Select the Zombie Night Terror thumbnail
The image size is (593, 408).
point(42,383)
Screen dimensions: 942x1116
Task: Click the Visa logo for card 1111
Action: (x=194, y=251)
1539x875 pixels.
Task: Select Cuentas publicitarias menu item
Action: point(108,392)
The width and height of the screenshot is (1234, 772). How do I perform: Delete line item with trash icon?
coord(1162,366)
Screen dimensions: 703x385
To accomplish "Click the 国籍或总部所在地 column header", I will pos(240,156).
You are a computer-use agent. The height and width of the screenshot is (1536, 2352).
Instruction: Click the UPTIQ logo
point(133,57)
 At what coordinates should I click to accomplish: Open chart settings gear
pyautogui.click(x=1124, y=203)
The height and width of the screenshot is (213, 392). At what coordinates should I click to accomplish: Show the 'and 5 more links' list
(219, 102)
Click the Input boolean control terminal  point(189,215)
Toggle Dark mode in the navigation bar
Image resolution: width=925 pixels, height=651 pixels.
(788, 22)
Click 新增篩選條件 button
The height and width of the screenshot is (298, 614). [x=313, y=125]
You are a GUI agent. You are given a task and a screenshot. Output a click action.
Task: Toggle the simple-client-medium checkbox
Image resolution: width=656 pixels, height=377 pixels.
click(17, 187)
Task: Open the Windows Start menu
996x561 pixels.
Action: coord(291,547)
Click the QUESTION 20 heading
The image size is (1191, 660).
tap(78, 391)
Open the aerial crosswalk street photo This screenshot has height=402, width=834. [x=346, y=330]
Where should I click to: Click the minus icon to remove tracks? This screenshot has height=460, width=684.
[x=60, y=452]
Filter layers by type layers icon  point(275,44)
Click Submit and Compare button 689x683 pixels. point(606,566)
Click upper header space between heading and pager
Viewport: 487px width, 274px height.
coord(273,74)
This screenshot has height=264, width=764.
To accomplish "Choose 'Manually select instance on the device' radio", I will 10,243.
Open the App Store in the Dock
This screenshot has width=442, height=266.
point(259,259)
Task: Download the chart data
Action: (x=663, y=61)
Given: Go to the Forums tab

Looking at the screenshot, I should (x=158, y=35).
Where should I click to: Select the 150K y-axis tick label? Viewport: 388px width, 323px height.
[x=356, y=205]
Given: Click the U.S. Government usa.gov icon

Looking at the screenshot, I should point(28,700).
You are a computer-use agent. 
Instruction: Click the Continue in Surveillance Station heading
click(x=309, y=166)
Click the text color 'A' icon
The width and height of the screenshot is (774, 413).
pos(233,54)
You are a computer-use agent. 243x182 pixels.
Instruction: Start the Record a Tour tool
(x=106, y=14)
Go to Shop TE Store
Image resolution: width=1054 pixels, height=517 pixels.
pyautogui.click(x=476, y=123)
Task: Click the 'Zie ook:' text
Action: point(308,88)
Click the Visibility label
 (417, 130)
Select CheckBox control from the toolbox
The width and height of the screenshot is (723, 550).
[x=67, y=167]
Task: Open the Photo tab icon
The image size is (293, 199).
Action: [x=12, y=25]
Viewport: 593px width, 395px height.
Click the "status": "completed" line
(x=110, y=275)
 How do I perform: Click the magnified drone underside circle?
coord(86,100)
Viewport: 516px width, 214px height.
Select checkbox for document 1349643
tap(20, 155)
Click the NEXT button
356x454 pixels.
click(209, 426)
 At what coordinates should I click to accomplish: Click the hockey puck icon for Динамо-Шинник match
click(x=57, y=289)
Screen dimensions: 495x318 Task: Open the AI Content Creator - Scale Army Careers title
--------------------------------------------------
Among the entries above, which lines include "Toggle"? List them all.

Toggle Dark mode in the navigation bar
Task: Toggle the simple-client-medium checkbox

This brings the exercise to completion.